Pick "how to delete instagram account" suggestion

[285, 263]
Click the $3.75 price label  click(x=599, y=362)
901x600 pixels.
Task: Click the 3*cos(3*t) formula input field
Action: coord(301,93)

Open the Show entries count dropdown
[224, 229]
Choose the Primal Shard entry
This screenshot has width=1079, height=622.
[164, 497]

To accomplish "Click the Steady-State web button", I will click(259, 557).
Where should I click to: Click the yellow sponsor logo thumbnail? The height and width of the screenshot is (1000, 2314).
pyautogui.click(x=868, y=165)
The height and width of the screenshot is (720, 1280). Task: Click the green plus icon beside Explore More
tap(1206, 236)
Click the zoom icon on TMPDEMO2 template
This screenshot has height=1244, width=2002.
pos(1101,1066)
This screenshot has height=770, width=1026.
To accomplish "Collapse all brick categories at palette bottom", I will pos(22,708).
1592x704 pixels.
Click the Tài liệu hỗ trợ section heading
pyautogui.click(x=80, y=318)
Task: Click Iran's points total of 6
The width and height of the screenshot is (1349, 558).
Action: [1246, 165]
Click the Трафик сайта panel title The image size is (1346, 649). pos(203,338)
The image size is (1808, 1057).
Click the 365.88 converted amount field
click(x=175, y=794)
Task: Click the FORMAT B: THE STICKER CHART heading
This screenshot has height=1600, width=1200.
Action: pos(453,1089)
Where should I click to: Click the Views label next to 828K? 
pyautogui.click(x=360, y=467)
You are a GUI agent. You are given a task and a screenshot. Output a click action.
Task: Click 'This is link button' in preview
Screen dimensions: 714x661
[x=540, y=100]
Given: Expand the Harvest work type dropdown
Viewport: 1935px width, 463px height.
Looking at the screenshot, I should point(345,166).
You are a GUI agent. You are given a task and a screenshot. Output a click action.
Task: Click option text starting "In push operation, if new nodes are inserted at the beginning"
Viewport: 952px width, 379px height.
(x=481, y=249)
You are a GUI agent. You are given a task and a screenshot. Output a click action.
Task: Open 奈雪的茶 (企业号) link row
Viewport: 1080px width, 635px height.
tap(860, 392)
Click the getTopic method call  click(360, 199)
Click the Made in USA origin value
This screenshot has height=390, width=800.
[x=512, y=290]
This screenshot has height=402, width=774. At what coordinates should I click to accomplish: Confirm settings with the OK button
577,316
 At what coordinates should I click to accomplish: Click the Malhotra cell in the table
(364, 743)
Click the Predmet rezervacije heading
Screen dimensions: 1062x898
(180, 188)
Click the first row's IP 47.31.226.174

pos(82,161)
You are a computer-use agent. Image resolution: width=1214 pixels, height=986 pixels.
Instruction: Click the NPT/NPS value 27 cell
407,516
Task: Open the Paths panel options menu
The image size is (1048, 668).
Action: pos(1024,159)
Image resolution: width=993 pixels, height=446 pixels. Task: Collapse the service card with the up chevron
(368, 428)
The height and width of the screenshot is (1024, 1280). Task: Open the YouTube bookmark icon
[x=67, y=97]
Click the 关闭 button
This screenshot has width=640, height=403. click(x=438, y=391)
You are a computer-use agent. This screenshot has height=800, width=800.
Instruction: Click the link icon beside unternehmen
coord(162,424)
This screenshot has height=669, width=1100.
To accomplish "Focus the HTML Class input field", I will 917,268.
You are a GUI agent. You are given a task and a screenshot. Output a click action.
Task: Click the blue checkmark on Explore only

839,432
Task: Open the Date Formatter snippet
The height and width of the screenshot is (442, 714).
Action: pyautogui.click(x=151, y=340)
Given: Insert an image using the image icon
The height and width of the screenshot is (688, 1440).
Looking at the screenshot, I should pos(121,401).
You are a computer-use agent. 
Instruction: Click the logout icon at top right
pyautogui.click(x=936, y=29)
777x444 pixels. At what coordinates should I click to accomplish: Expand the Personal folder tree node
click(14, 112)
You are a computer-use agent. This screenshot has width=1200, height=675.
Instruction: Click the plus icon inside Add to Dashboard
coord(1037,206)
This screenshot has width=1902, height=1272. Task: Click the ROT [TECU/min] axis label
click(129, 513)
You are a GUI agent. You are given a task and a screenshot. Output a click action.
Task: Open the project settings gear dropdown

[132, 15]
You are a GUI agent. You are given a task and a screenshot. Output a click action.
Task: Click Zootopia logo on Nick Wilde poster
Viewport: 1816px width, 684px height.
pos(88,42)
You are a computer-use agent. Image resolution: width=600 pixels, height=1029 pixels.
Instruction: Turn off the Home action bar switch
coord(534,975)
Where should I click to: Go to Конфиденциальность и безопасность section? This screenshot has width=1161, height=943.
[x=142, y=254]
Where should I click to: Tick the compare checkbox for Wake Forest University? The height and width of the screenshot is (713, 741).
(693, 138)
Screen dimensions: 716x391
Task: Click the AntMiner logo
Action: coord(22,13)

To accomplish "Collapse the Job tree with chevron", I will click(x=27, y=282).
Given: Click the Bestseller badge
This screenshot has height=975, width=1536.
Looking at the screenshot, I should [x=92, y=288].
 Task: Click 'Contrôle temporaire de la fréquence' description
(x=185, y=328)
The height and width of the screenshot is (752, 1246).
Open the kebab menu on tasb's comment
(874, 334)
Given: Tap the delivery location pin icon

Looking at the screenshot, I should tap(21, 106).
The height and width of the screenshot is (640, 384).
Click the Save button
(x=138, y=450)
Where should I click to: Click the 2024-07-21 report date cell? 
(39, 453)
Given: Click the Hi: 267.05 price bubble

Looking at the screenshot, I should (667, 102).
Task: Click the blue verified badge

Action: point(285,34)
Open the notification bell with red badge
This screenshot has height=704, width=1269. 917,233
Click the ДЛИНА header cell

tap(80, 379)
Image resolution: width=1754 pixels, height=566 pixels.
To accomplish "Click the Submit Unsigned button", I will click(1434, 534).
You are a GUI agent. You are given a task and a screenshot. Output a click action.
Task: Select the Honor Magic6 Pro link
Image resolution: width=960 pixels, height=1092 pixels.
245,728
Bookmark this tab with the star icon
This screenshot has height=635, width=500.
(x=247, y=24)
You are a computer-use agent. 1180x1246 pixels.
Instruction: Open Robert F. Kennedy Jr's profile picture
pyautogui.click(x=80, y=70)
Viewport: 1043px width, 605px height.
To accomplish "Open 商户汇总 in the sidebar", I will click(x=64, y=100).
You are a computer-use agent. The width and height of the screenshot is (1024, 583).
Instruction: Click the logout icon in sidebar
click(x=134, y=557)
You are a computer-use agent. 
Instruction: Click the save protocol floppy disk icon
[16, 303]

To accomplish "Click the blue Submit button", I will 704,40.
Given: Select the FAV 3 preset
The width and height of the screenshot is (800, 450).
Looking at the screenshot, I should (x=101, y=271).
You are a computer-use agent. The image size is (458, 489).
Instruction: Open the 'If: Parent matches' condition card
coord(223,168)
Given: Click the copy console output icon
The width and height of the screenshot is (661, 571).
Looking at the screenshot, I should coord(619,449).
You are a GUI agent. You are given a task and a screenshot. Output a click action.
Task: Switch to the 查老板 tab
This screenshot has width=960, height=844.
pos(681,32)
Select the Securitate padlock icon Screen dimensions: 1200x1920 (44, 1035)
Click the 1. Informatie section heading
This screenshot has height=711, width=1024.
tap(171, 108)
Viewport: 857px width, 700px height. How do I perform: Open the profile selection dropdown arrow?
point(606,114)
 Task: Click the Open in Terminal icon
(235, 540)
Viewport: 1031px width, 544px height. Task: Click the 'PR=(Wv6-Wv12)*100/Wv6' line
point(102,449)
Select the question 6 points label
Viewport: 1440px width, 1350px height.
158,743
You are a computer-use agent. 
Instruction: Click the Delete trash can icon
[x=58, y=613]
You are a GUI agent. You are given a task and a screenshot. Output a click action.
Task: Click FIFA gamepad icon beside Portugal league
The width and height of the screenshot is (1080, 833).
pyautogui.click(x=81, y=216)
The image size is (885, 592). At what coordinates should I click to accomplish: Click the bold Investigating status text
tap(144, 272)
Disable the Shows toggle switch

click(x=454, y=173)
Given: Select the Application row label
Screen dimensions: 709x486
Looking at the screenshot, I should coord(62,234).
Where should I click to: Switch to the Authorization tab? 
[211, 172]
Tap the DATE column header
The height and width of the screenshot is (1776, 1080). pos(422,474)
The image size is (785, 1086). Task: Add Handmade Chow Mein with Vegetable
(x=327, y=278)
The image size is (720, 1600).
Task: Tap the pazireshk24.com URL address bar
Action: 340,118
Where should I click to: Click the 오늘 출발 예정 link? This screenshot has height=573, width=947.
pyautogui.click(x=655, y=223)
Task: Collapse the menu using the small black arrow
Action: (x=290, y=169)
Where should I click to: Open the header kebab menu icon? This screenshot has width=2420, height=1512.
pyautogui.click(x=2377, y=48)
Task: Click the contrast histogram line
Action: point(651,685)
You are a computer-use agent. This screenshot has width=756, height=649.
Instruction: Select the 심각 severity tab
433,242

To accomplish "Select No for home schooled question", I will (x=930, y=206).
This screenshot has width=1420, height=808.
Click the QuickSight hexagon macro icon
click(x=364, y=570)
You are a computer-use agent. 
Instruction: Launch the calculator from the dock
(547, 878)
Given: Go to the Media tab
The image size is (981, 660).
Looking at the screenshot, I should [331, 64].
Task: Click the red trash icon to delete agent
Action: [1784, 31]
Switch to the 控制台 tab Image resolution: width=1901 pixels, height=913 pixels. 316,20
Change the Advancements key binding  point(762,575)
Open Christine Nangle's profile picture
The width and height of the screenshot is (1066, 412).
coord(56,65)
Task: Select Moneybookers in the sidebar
***
Write out each line above that contains the word "points".

Answer to the exercise –
Task: Click Iran's points total of 6
Select the question 6 points label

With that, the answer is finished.